KYIV – Ukraine is at war. But Washington’s limits to ‘nonlethal, defensive’ security sales whittled down the American vendors at Kyiv’s annual Arms and Security show to one.
“Interest is huge,” said Trent Hutchinson, international sales director of Night Vision Devices, of Allentown, Pennsylvania. He said he was surprised by the number of sales meetings that developed from visitors walking by his modest stand. Thousands of dollars worth of binoculars, monoculars and helmet goggles were displayed on a table.
“Of every 50 men, only one has a night vision system,” he said, while his interpreter talked with a bearded man who identified himself as a former member of the Aidar Batallion.
“Obviously, Ukraine is at war – we know their requirements and that our product is needed,” said Hutchinson who declined to predict whether the Trump Administration will allow the sale of lethal weapons to Ukraine.
Other foreign vendors came from countries that are friendly – or allied – with Ukraine: Canada, Poland, Turkey and Pakistan. There was a strong Chinese sales contingent at the largest stand mounted by Motor Sich, the Zaporizhia aviation motor company that is gradually falling under Chinese control.
The exhibition took place after Ukrainian defense conglomerate Ukroboronoprom unveiled Monday at the Association of the US Army show in Washington DC a new fighting robot called the Phantom. Moving on tracks or wheels, the Phantom can be equipped with a coaxial 23 mm machine gun, antitank missiles, or grenade launchers. The Phantom has a backup microwave-communication link in case opposing fighters jam or hack its receiver.

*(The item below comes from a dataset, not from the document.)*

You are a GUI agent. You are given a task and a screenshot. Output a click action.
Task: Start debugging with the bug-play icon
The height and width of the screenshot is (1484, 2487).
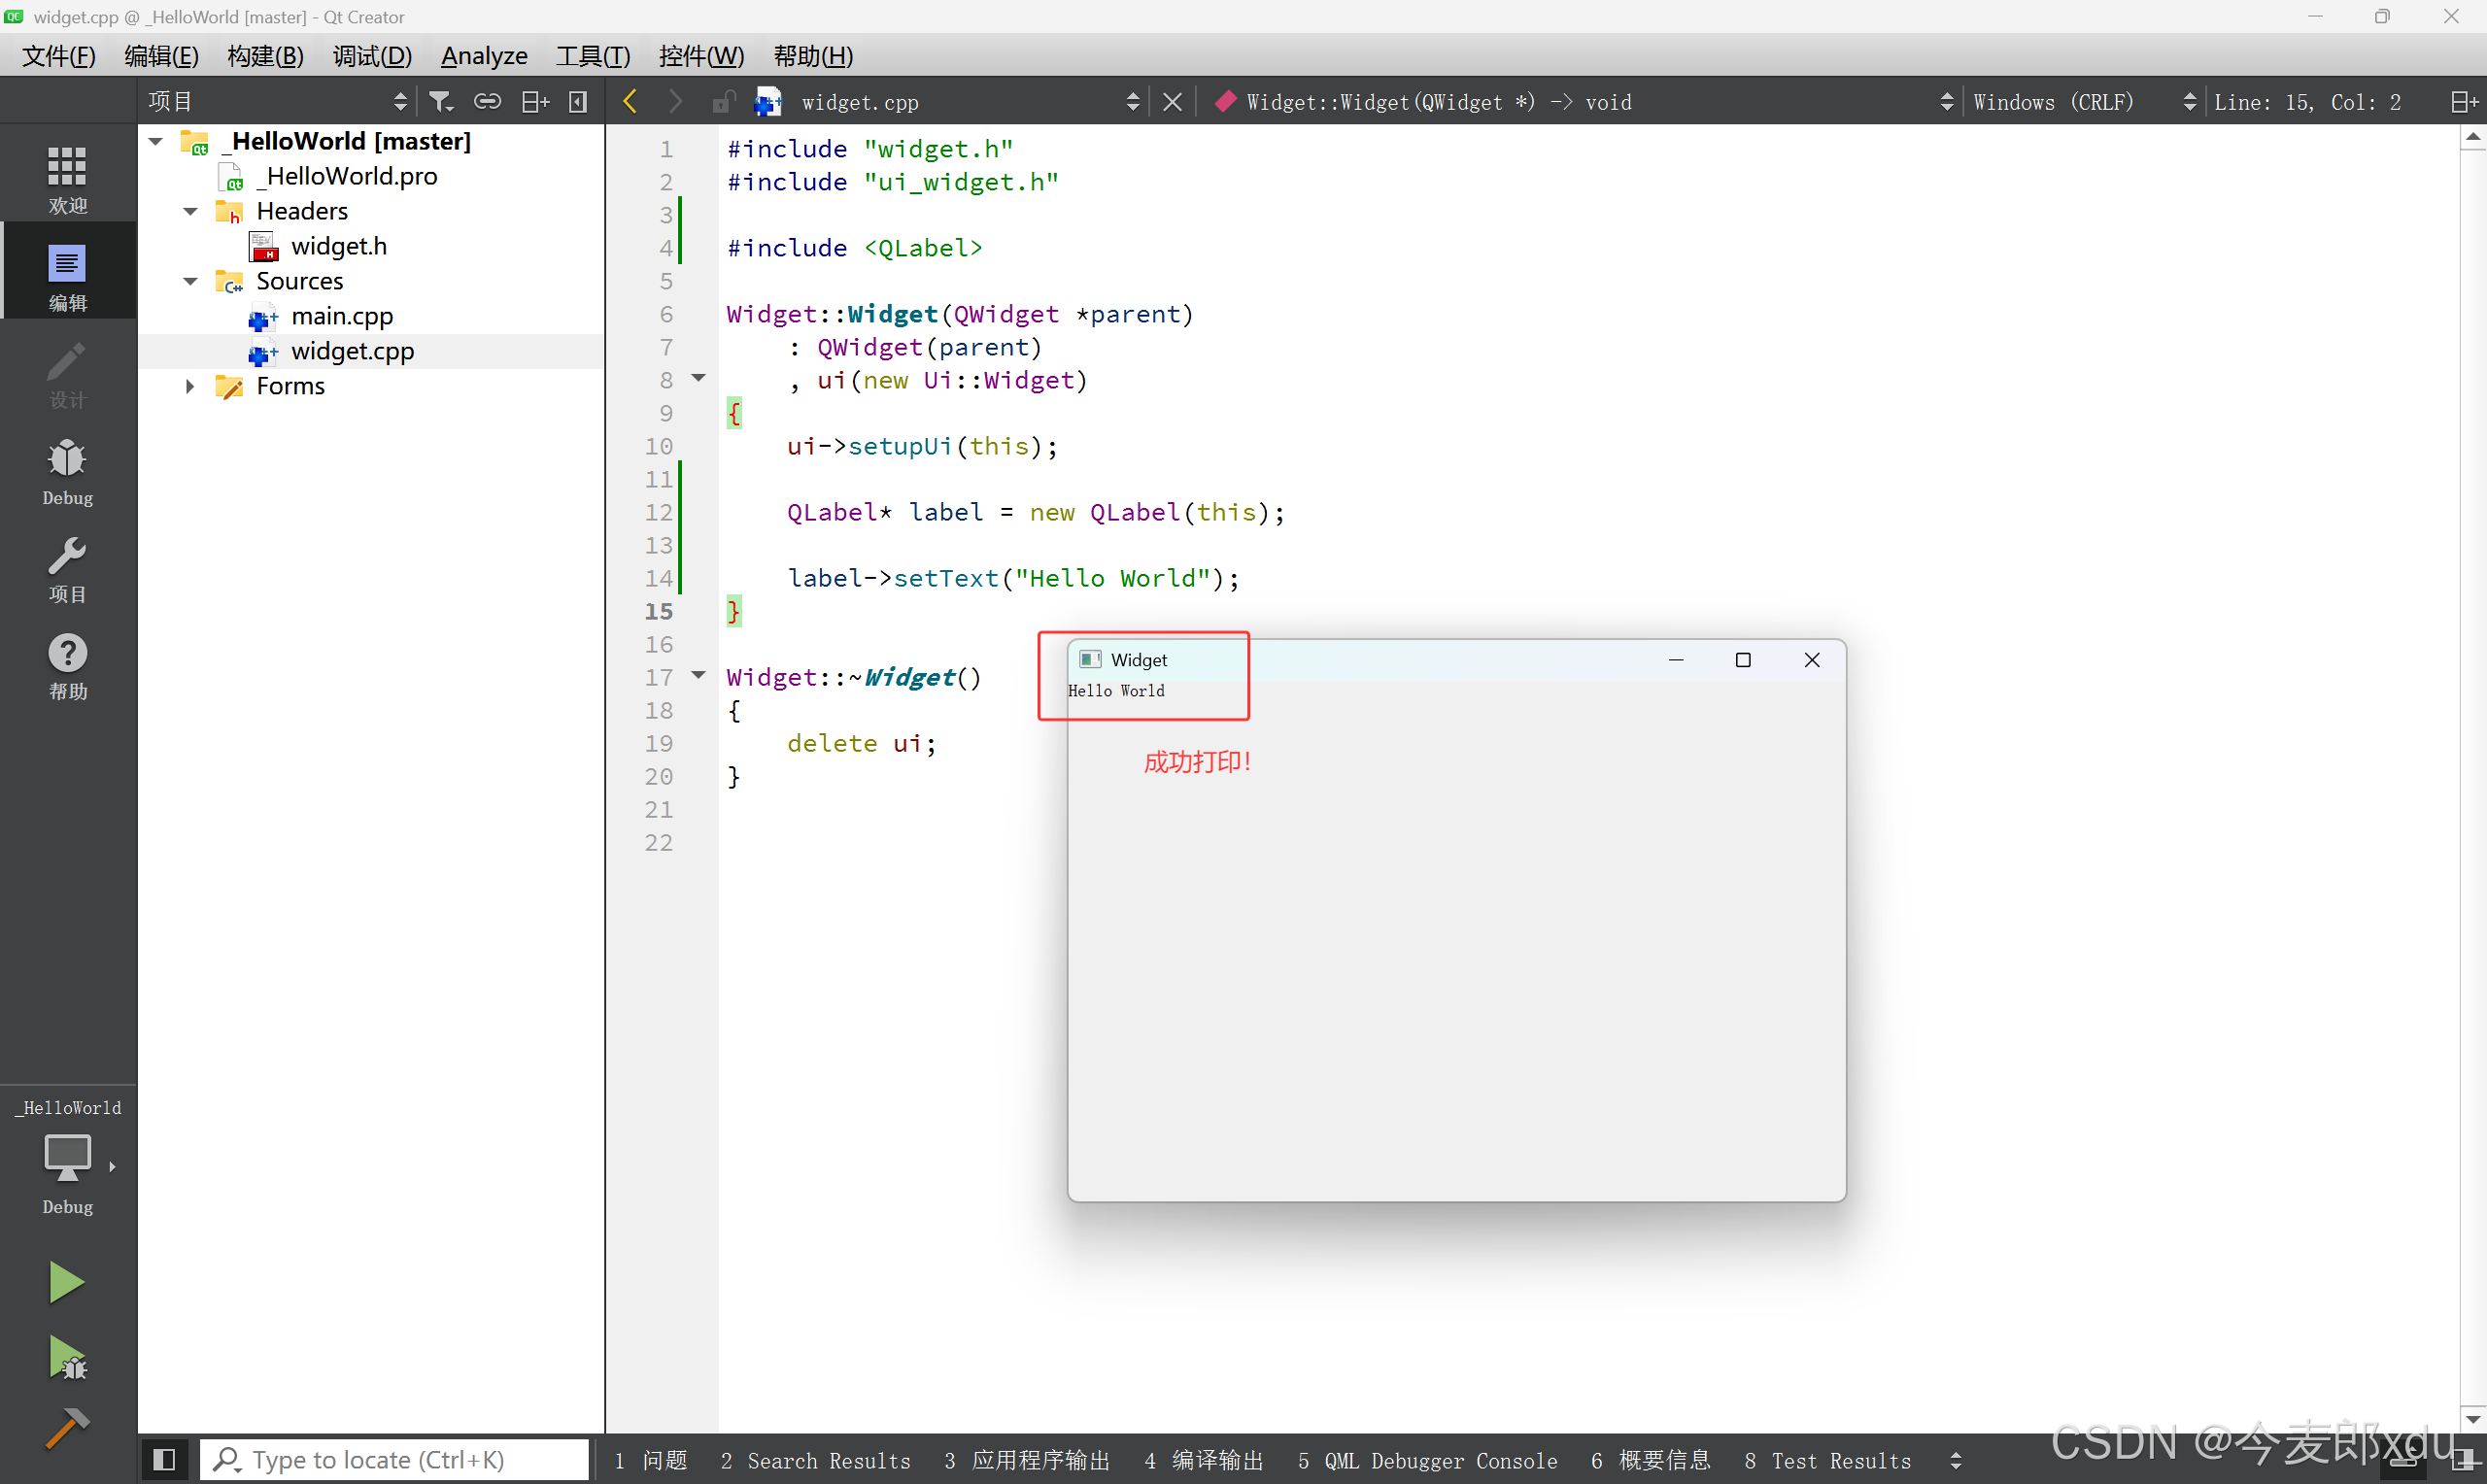(66, 1357)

At Kyiv’s three day fair, which ended Friday, visitors swarmed booths, crowding shooting ranges and knife sellers, and posing for pictures with tanks.
Despite the crowds, Sergey Byelokoz of YKK Poland, subsidiary of the world’s largest zipper manufacturer, said business was not good.
“We’re interested in wholesalers, and there are not so many wholesalers here,” he said, explaining that most visitors to the fair were private individuals, not manufacturers.
Byelokoz attributed this slump to the hryvnia’s prolonged weakness to the euro, which make EU products harder for Ukrainian wholesalers to afford.
A few booths away, Alper Alpay, a representative of International Armored Group, an armored vehicle manufacturer, said he’d seen no such slump.
Though he hadn’t closed any deals yet, Mr. Alpay said he expected to sell a number of armored vehicles to private individuals, most of them Toyota Rangers with concealed armor.
“What we’re selling is not related to the economy,” said Mr. Alpay. “It’s related to the tension…. If there’s a need for armored cars, there’ll always be a budget.”